Yonatán Lifschitz es el hijo del secretario del kibbutz, Yolek. Está casado con Rimona y desde un primer momento se aprecia claramente el hastío que Yonatán siente por toda su vida en aquel lugar. Pretende abandonar el kibbutz y a su familia para irse muy lejos de allí y labrarse un futuro más alentador. Una y otra vez, por un motivo u otro, sus planes de fuga siempre acaban postergándose. Mientras tanto, su desaliento incrementa cada día que pasa... “Casi todos todos los días algo se apagaba en su interior y no sabía el porqué, tal vez alguna enfermedad o quizá la falta de sueño, y sus labios a veces le decían: Ya están bien. Basta. Se acabó”, escribe Amos Oz.

En contraposición con Yonatán se encuentra el personaje de Azarías Gitlin, un joven forastero que aparece de noche y que desea ansiosamente integrase en el kibbutz... “Allí dentro resplandecía una vida real y lenta que él no había conocido jamás, y hasta lo más profundo de su alma deseó tocarla y contagiarse, formar parte de ella y no ser nunca más un extraño”, narra el autor. Azarías, un ser ambiguo, complejo, proviene de Tel Aviv tras finalizar el servicio militar hace escasas semanas. El propio Amos Oz hizo algo parecido de joven, abandonó Jersusalén y a su familia para instalarse en el kibbutz Hulda y, al igual que Azarías, se dedicaba a escribir poemas y artículos de opinión en sus ratos de ocio. Los destinos de Yonatán y Azarías, así como el de todos los personajes que los rodean, se entrelazarán para convertirse en el hilo conductor de esta magnífica historia.

El único pero que le pondría a esta novela se encuentra en los diálogos. Están excesivamente meditados y elaborados, por lo que pierden realismo y fluidez. En ocasiones recuerdan más a una obra de Ibsen que al género literario al que pertenece.

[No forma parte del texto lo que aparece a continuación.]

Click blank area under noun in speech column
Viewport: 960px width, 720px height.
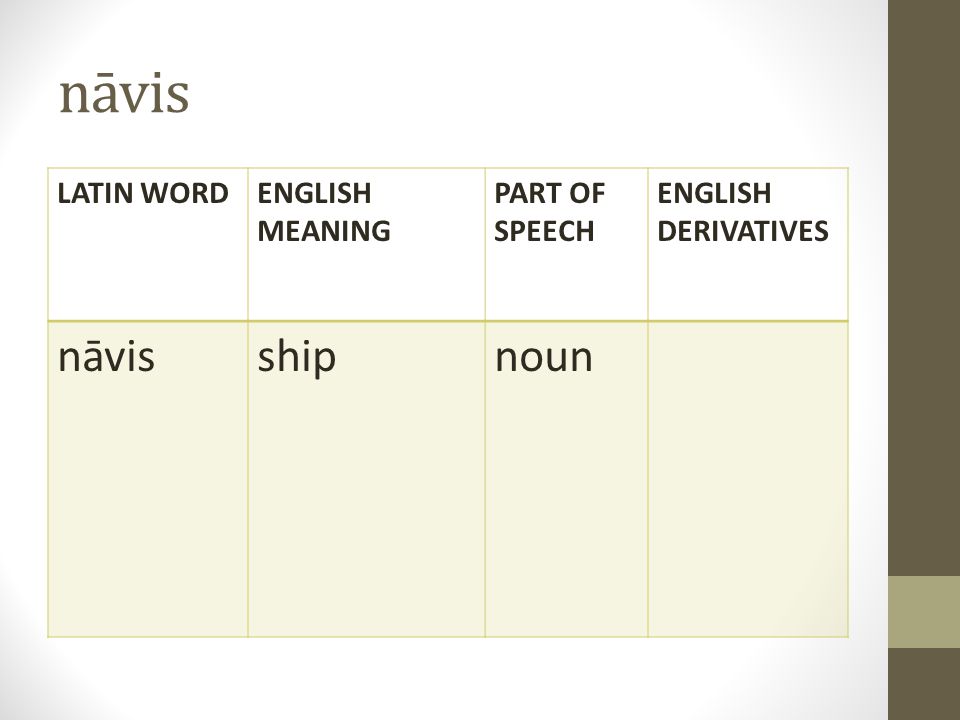tap(566, 508)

Pero esto no pretende ser una crítica, puesto que la novela es un cajón de sastre donde todo tiene cabida. Simplemente se trata de una apreciación personal y de gusto. No obstante, el modo de narración que adopta el autor en Un descanso verdadero la hace particularmente original y seductora. A pesar de las notas melancólicas con las que están cargadas muchas de sus páginas, la fuerza de su voz nos mantiene ansiosos por seguir adelante y atravesar ese yermo y esas historias de vidas ahogadas en la más absoluta soledad existencial.

Por último, quisiera expresar una frustración. Me siento frustrado cuando acudo a cualquier librería y no encuentro ningún libro de Amos Oz (uno o dos a lo sumo y con mucha suerte). Bien mirado, todo es bastante sorprendente, y sobre todo si tenemos en cuenta lo colmadas que están las estanterías de tanta basura como actualmente se publica. Hoy cualquier hijo de vecino se cree con el derecho a publicar. Y es una desgracia, sinceramente, porque le quitan un espacio merecido a los escritores que hacen auténtica literatura. Armémonos de paciencia. Tendremos que esperar a que Amos Oz gane por fin el Premio Nobel para que los comerciantes traten de sacar negocio con la publicidad generada y para que muchos lectores se pavoneen de que para ellos siempre ha sido un autor de cabecera.